Dator found himself faced with a dilemma of epic proportions. He desperately wanted Keanu’s autograph, but hadn’t had enough time to concoct a fool-proof plan on how to get it. (Apparently 30 seconds is long enough to feel complete humiliation but not to figure out how to get a celeb’s Herbie Hancock.) Thinking – and I use the term loosely – on his feet, Dator offered Keanu his employee discount. Sounds like a bit of a strange solution to this unique problem, right? Actually, it was kind of brilliant – and I use the term loosely – because, had it worked, it would have required Keanu to sign the “employee discount” ledger, thereby unwittingly giving Dator his autograph. There was only one problem. It didn’t work. Because Keanu didn’t work there. This meant that, because he’s a major rule-follower (remember, he’s a Virgo), KReeves confusedly declined to accept the gift – or sign the ledger. The Matrix star gently reminded Dator – in case he’d suddenly been hit by a stroke of amnesia – that he wasn’t an employee and didn’t qualify for any discount. He was probably also thinking, dude, I’m a multibillionaire; I think I can handle the required $7.25 for entry.

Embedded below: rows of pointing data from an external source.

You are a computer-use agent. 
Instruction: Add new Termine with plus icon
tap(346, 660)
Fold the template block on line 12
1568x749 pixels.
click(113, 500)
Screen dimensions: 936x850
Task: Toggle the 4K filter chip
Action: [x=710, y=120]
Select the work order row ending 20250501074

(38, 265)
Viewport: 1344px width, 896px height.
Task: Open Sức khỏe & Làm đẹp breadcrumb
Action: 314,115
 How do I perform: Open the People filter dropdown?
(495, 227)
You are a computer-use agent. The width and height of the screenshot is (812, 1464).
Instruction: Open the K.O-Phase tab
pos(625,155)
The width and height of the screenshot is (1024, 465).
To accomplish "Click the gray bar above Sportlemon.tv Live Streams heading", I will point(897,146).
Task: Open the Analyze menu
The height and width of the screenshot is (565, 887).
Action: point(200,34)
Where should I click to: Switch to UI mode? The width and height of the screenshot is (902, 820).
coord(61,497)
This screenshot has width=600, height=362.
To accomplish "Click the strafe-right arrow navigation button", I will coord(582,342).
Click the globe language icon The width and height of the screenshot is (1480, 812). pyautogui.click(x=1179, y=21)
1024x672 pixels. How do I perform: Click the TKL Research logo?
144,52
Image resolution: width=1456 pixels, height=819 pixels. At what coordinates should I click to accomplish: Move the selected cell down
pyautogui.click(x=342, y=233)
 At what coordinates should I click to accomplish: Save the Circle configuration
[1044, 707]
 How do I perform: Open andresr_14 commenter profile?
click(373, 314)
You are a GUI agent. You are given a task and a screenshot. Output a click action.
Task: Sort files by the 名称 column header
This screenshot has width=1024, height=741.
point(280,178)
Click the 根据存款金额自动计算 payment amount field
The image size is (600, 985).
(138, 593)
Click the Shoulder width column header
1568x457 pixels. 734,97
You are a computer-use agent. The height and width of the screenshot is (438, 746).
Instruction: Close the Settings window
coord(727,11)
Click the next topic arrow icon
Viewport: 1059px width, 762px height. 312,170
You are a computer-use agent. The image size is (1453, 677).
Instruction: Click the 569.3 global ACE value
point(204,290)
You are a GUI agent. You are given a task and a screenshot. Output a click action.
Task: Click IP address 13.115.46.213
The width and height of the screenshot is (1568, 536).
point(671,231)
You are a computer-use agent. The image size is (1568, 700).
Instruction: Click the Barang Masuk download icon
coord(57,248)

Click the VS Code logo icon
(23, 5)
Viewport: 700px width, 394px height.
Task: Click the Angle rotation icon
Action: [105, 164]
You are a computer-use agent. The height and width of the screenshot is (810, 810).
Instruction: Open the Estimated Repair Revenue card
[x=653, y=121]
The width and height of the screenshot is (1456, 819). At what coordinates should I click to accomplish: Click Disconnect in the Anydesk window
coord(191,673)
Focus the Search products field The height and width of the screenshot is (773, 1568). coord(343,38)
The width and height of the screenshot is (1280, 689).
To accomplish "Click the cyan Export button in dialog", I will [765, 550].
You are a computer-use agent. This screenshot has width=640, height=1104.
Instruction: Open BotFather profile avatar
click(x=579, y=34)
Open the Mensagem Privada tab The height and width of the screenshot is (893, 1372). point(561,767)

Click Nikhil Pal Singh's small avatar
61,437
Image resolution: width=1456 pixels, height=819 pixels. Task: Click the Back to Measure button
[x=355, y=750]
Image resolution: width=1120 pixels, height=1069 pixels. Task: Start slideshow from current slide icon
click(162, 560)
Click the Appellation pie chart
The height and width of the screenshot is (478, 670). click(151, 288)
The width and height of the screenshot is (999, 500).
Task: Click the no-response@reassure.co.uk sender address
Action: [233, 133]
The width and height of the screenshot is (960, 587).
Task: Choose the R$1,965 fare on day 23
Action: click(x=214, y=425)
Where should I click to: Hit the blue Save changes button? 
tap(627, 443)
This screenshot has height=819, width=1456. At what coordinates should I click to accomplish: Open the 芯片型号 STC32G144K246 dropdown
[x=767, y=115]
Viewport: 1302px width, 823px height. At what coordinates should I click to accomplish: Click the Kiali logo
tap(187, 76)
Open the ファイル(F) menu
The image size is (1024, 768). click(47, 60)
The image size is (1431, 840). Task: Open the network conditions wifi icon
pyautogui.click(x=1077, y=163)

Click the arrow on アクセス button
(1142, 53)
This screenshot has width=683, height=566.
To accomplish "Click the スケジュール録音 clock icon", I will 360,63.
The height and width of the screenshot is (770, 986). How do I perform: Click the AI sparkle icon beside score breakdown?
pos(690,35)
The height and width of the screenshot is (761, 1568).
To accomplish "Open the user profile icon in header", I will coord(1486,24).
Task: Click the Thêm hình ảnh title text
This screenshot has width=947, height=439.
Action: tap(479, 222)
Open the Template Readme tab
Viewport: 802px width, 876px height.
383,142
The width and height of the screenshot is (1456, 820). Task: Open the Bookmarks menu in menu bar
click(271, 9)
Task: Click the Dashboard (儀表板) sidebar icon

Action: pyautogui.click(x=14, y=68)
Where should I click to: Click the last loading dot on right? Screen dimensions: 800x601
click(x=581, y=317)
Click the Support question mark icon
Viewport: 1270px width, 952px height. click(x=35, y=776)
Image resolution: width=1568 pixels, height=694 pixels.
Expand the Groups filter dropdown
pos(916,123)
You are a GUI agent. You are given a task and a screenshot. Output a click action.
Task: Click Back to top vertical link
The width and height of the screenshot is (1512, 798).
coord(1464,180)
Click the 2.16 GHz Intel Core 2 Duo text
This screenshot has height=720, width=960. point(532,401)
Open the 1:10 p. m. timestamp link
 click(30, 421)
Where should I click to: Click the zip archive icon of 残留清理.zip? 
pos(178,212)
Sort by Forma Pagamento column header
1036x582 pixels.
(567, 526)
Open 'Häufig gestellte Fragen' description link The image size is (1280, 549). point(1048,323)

This is all to say that Dator didn’t get his autograph. No, our fair Keanu simply went on his way, leaving a deflated – and embarrassed – Dator at his post. And that’s where the story would’ve ended if, as noted at the beginning of this post, Keanu wasn’t an awesome human being. As it turns out, just as Dator had begun to count the ways he was a total loser idiot and embarrassment to his family (maybe I’m projecting), the man in the horse-riding helmet returned with an ice cream cone – which, as it turns out, isn’t as weird as it sounds, because he also, fun fact, came bearing the receipt for said ice cream, after having autographed the back of it. He handed the receipt to Dator, saying that, after a moment’s reflection, it had occurred to him that the boy was probably less interested in giving the most famous man on earth (at the time) an employee discount, and much more focused on getting his autograph. So, without even being asked, he answered the boy’s unspoken prayer. (Too dramatic?) I mean, seriously, are you kidding me?! This guy is both kind and perceptive? Where do I sign?

But seriously.

Where?

Anyway, Dator says that, after handing him the autographed receipt, Keanu promptly threw the ice cream in the trash. (Yes, I know it was wasteful, but let’s focus on the good here.) Because he didn’t want it. He’d never wanted it. Keanu the Greatest had simply bought it, with no intention of ever consuming it, for the mere purpose of getting a receipt, i.e., something he could sign for a young fan who had been too embarrassed to simply ask for an autograph. (If you’re thinking ice cream was a weird choice, I agree; but, again, let’s focus on the good here.) It’s too bad they broke the mold when they made this one. We could use another 50,000 or so of this kind of goodness.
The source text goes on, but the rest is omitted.